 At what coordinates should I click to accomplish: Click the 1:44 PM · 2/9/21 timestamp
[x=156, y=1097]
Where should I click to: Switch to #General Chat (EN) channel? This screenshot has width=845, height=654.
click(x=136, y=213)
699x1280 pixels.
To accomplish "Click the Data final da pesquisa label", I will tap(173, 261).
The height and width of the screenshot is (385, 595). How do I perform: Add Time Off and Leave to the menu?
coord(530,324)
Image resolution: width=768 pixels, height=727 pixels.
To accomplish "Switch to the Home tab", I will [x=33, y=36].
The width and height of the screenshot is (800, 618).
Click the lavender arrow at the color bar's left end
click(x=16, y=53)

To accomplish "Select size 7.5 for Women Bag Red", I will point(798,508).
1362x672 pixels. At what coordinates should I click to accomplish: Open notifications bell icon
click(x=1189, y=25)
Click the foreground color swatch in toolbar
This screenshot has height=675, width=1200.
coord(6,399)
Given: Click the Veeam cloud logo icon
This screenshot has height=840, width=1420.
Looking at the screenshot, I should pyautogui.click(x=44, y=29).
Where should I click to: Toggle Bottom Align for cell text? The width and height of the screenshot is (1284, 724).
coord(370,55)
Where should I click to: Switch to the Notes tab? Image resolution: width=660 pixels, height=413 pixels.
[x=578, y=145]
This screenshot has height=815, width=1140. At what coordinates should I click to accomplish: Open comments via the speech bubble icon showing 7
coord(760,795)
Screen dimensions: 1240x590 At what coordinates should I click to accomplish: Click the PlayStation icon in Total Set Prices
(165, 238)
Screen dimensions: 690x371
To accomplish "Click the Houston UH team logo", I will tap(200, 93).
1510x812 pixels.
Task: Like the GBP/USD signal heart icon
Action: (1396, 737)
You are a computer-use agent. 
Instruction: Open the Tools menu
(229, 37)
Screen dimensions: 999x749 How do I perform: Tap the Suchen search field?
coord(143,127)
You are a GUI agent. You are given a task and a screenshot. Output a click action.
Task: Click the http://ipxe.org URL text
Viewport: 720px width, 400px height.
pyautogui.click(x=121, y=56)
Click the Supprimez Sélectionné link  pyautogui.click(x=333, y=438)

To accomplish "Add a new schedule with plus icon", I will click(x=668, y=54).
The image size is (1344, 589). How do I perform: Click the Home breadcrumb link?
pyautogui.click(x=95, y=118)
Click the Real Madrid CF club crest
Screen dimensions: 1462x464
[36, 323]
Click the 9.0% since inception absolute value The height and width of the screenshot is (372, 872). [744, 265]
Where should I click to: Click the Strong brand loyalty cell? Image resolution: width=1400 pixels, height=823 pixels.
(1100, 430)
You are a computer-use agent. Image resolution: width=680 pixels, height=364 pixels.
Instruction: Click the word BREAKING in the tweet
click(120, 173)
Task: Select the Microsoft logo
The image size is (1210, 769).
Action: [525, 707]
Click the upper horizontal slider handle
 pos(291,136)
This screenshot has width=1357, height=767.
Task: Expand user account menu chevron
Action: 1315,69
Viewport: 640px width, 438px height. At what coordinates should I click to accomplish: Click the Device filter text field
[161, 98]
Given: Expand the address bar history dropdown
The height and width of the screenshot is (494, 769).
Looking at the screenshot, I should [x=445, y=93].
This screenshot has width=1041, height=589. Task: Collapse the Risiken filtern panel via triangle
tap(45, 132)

◆ ◆ ◆

▶ [ASSIGNED TASK]:
Output only the number of lines above holding "Select".

▶ [YOUR SOLUTION]:
2